##### Passage shown
Single crystals of ligands I/II, and complexes III/IV were obtained from CH₃CN, and CH₃CN/CH₃OH (1 : 1 v/v) solutions, respectively, in the ambient conditions. All four compounds crystallize in the triclinic P1̄ space group, with one molecule in the asymmetric units of I/II and one-half of the molecule in the asymmetric units of III/IV (Fig. S1†). The complete molecules of III and IV are generated by an inversion element.

In these structures, the P atoms have a distorted tetrahedral P(S)(N)(O)₂ environment, and the N atom attached to phosphorus is also linked to the carbon atom of a C(S)N moiety. Both these nitrogen atoms in all four structures show almost a planar configuration with the NHC₂, NHPC, or NPCNi environments. The bond lengths and angles are in the normal range of analogous structures and according to the atoms involved.^54,55 In the coordination compounds III and IV, the nickel atom has a square planar NiS₂N₂ geometry.

After the deprotonation of the P(S)NHC(S) segment (from ligands to complexes), the phosphorus–nitrogen and carbon–nitrogen bonds are strengthened, while the carbon–sulfur bonds are weakened. The related values in I/II and III/IV (d_P–N = 1.6731 (12)/1.6714 (15) Å & 1.647 (2)/1.646 (2) Å, d_C–N = 1.3772 (18)/1.376 (2) Å & 1.343 (4)/1.348 (4) Å, d_C–S = 1.6839 (14)/1.6807 (18) Å & 1.727 (3)/1.729 (3) Å) show the changes in carbon–sulfur bonds are higher.
##########
##### Collected data
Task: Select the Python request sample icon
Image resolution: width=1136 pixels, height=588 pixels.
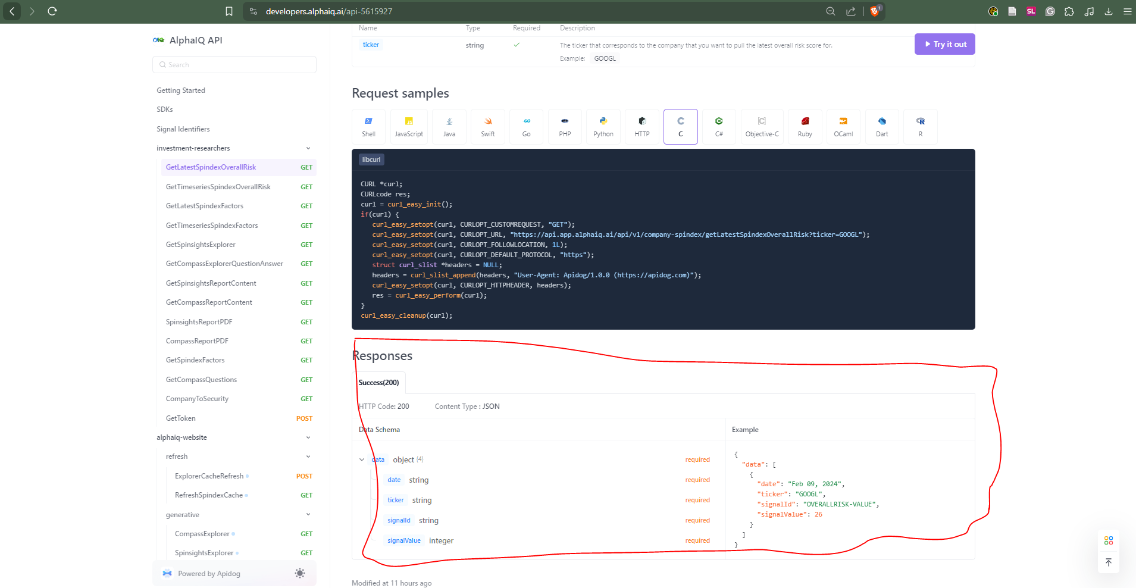Action: coord(603,126)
##########
• _The exercise_:
For each statement, say yes or no according to the passage about the crystal structures, and support each verdict with the deciding words quoted from it: 1. All four compounds crystallize in a monoclinic space group. 2. In complexes III and IV, the nickel atom has a square planar geometry. 3. Deprotonation of the P(S)NHC(S) segment strengthens the carbon–sulfur bonds. Rely solely on the passage about the crystal structures, not on the data.

• _Answer to this task_:
1. No: "All four compounds crystallize in the triclinic P1̄ space group"
2. Yes: "the nickel atom has a square planar NiS₂N₂ geometry"
3. No: "while the carbon–sulfur bonds are weakened"